Mirada azulde Beatriz Mocchi / Ganadora de la X edición de www.excelencialiteraria.com

 

Mis padres sabían que yo estoy como una “cabra”, pero a juzgar por sus expresiones no se esperaban que fuese tan loco como para elegir Polonia como destino Erasmus. No obstante, me las ingenié para convencerles de que la Jaguelónica es la mejor universidad para completar mis estudios de Filosofía. Al fin y al cabo, el gran Karol Wojtyła había estudiado ahí.

En mi primer día llegué a clase con diez minutos de retraso. El despertador no había sonado a la hora, así que no había tenido tiempo de ducharme y perdí el autobús. Alcancé el portón de la facultad jadeando como un perro, sudado de pies a cabeza y sin el carné de la universidad, que había olvidado sobre la mesilla de noche.
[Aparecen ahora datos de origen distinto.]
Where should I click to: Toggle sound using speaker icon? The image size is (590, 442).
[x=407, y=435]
-Dzień dobry! –me saludó una joven frente a la puerta del Aula Magna. Debía de estar encargada de recibir a los confusos y desorientados estudiantes extranjeros. Me quedé fascinado al verla. Me pareció que tenía una energía especial, una preciosa sonrisa y los ojos amables bajo sus cejas rubias–. Disculpa, ¿tu carné? –me preguntó, cerrándome el paso.

-Lo he olvidado en casa –musité, entre dientes, y se me subieron los colores–. He salido deprisa… Luego el autobús…
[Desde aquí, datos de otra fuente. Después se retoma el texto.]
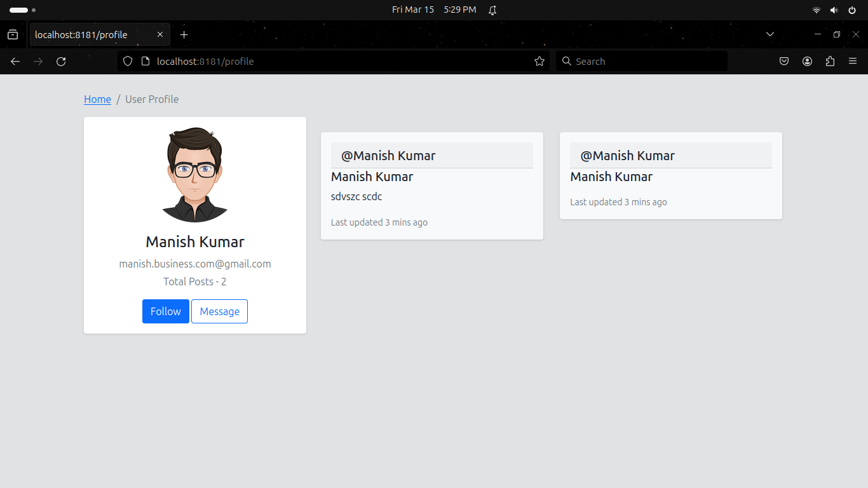Follow Manish Kumar
Viewport: 868px width, 488px height.
click(165, 311)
-Está bien, no te preocupes –me tranquilizó con una palmadita en la espalda, como si ya estuviera acostumbrada a encontrarse con patanes como yo.

Me senté junto a un muchacho que vivía en mi mismo Colegio Mayor para escuchar la charla introductoria.

-Es un honor tenerles aquí reunidos –habló el decano de la Facultad de Filosofía, poniéndose en pie. Era anciano, estaba encorvado y parecía simpático–. Ya me conocen, así que veo adecuado ser la persona que les presente al claustro de profesores que les impartirán clase este año…

Comenzó a decir nombres polacos que no me atrevería a tratar de escribir aquí. Aunque yo estaba muy interesado en saber quién me daría clase, me costaba no desconectar. Sin embargo, uno de los nombres llamó mi atención.

-Zofja Wiśniewska es la asistente del coordinador de Erasmus. Se encargará de que tengan una buena estancia en la universidad.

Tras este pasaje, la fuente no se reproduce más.